De tão absorvido que estava com aqueles mistérios todos, da noite, da lua, estrelas e seu bom amigo Jorge, nem percebeu que lá por cima as coisas começavam a mudar, que a noite ia ficando mais escura ainda porque a lua e as estrelas estavam sendo encobertas por nuvens carregadas, tomadas de vontade de chorar, de fazer chover. E então começaram a cair os primeiros pingos com ele ainda ali de cabeça erguida, como se nem sentisse o pulsar dos sinais de um verdadeiro temporal.
Desceu o monte apressado, quis correr, olhou para ver se encontrava algum lugar para se proteger, mas nada. Tudo parecia mais vazio ainda com a chuva que caía. Não tinha o que fazer, abriu os abraços e deixou que a ventania lhe soprasse e os pingos caíssem e se derramassem pela sua roupa e seu corpo. Banho de chuva é bom, já ouviu dizer, pois lava o espírito e permite como nunca um contato direto com a natureza. Feito menino, rodopiou de abraços abertos no meio da noite, no meio do temporal. Se fosse possível enxergaria um anjo molhado ao seu lado, suspenso no ar parecendo tecido no varal.

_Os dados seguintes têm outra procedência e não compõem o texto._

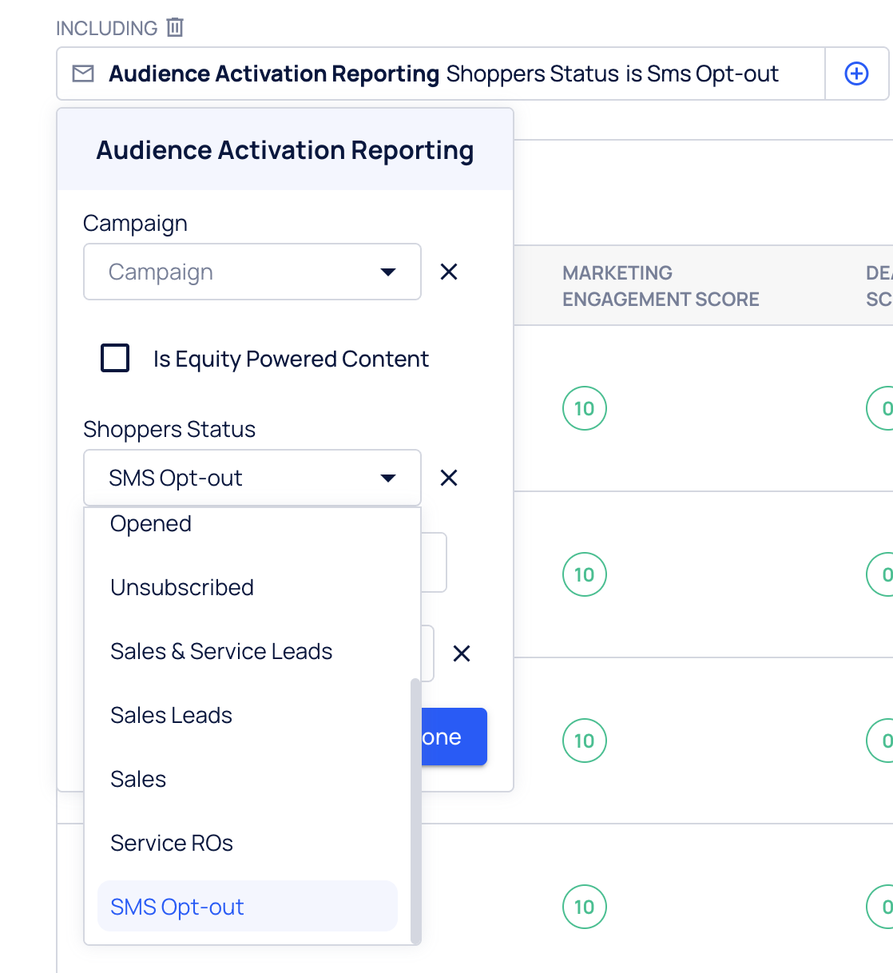The image size is (893, 973).
Task: Select Sales & Service Leads option
Action: (x=221, y=652)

Quando se sentiu satisfeito com o banho, fez o caminho de volta por entre poças e armadilhas criadas pelas águas que rolavam e derrubavam plantas e cercas, e com um pequeno esforço conseguiu alcançar sua moradia. Mesmo antes de chegar à casa, avistou a luz da sala da frente acesa. Não era para estar assim, pois lembra muito bem que havia deixado tudo apagado. Estranho, pensou.

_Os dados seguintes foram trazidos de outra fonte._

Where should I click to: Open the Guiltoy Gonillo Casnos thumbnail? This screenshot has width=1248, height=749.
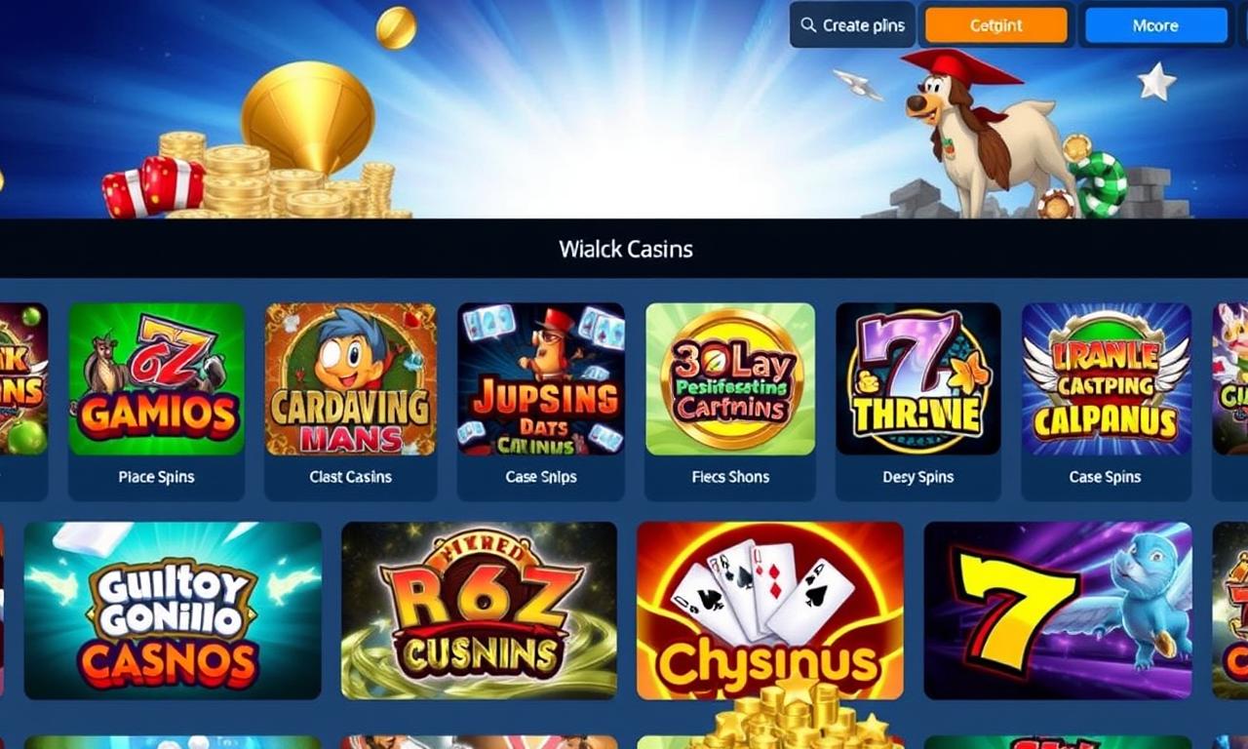tap(173, 611)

Quem poderia estar lá dentro àquela hora estava em outro lugar, bem distante, que era sua irmã. Como a chuva não diminuía de intensidade e até pensava num resfriado como consequencia daquela exposição toda, nem parou para pensar e foi logo em direção à porta de entrada. Lembrava também que a havia deixado aberta, apenas encostada. Fazia isso por não imaginar que pessoas da localidade entrando ali para subtrair qualquer coisa. Levar o que dali, a não ser móveis antigos, pequenos objetos e livros?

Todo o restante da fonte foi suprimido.